Electric utilities are key actors in these dynamics, sometimes embracing and sometimes resisting transitions to renewable energy sources. The industry is undergoing a period of tremendous technological change and turmoil across many national and regional contexts. In the face of the falling price of renewable energy, energy efficiency initiatives, and a variety of ‘smart’ technologies, tech firms, energy entrepreneurs and investors, and some policy makers view the industry as ripe for disruption and are deploying new accumulation strategies. With new accumulation strategies come new actors, dynamics, and uncertainties in renewable energy development, as market-based de- and reregulation continues to transform established electric utility regimes and large-scale electric grids. At the same time, these would-be ‘disruptors’ confront obdurate socio-technical systems and entrenched political interests. Many incumbent utilities are attempting to use their amassed political economic strength to withstand changes to accumulation strategies that have changed little since the early 20th century, and are thus investing heavily in centralized natural gas and nuclear generation while undermining distributed energy initiatives at every turn. Meanwhile, the expansion of electric grids is becoming a point of conflict in energy transitions in many developing contexts, as managers struggle to grow centralized transmission and distribution grids capable of handling variable renewable energy generation sources, while new competitors market distributed infrastructural and accumulation alternatives.

In the two paper sessions and associated panel session described below, we seek to explore the ways in which these transformations are unfolding, and being contested, across diverse-but-interconnected geographical and sectoral contexts, ones that present multiple sites for critical analysis and intervention.

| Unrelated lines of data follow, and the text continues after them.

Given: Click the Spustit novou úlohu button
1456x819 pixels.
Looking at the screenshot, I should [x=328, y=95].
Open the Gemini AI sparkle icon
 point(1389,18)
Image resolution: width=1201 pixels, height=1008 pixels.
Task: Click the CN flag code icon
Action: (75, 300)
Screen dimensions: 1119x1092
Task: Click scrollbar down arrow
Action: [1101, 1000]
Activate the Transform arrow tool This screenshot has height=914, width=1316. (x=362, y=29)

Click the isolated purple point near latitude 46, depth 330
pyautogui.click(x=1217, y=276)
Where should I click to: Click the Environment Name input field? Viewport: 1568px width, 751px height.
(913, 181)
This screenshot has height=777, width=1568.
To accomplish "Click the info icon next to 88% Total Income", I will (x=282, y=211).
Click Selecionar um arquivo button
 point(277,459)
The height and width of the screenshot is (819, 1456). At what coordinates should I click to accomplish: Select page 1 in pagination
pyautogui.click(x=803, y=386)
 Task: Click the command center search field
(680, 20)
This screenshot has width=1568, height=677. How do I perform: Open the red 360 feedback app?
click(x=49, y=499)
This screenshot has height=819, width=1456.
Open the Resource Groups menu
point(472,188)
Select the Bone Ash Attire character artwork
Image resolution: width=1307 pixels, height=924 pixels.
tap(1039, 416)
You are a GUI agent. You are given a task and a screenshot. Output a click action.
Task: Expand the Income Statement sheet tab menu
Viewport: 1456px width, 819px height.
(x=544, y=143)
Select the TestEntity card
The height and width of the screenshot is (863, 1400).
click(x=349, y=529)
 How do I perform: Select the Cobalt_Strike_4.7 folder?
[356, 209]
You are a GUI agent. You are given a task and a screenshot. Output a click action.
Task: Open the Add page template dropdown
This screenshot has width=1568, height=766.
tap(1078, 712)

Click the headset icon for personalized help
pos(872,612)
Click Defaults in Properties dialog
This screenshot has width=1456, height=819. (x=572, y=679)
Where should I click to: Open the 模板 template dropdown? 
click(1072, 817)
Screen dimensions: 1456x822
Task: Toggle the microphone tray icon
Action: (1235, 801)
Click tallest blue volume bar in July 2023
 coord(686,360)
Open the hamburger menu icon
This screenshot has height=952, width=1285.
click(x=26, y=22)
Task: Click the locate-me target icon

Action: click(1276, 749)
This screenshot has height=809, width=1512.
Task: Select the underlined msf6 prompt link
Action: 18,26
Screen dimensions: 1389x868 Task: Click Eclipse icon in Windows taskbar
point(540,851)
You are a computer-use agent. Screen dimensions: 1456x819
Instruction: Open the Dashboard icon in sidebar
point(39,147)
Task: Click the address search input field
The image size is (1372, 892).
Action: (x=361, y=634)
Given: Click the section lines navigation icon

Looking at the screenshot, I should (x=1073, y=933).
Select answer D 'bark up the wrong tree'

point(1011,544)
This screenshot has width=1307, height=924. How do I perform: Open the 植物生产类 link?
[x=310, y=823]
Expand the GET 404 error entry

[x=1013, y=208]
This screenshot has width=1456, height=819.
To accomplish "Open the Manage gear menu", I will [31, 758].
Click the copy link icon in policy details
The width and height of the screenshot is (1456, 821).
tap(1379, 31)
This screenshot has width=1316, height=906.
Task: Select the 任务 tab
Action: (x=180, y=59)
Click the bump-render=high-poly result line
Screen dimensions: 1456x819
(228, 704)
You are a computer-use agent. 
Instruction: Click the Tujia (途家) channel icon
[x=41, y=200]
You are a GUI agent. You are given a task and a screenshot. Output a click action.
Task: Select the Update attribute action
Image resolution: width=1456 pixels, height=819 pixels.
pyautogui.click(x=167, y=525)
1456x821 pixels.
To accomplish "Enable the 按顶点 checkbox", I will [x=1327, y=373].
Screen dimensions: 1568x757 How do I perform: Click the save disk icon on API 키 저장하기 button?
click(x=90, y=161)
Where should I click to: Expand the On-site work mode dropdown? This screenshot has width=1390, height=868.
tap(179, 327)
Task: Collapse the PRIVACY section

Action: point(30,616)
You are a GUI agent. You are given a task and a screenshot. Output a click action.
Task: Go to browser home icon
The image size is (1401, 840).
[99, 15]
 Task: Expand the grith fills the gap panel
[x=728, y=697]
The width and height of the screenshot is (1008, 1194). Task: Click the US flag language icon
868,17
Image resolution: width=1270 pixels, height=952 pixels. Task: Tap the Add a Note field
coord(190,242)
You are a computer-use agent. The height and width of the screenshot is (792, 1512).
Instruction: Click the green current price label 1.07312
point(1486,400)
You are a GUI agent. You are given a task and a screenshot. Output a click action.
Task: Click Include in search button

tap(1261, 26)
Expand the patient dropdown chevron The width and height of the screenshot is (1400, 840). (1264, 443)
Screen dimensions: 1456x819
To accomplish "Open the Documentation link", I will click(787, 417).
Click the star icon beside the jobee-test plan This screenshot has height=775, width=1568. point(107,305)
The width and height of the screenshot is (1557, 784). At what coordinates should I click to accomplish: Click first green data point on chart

Our intent is to assemble one paper session focused on the political ecology of renewable energy projects and transitions broadly understood; a second paper session focused on the electric utility industry in the context of those transitions; and a panel session that will integrate the themes of both. We invite papers that build on recent work in economic geography/geographical political economy and political ecology in order to examine the strategies present in the renewable energy and electricity industries to ‘renew’ accumulation, and correspondingly, how these strategies articulate and conflict with existing land uses , territorial logics, and utility industry structures. Potential topics of interest may include:

  • The politics of renewable and ‘clean’ energy planning and deployments:  e.g., what are the techniques and justifications used to plan and legitimate such projects?
  • Displacements and dispossessions associated with planned or enacted renewable energy projects.
  • Flows of investments into the renewable energy sector and specific territories and/or projects.
  • The increasing role of tech firms in the electricity industry.
  • Competing tech paradigms, accumulation strategies, and visions for long-term accumulation.
  • Regulation, deregulation, re-regulation, and the changing structure of utility industries regionally, nationally, and transnationally.
  • Increases in renewable energy generation and land use implications.
  • Utility strategies to resist distributed energy projects in the Global North and South.
  • Material and technological politics (e.g., interactions between renewable energy growth and grid innovations, new proposals for energy efficiency and storage).
  • Conflicts and environmental governance implications of the transition to renewable energy.
  • Contradictions in the private-sector-led development of renewable energy.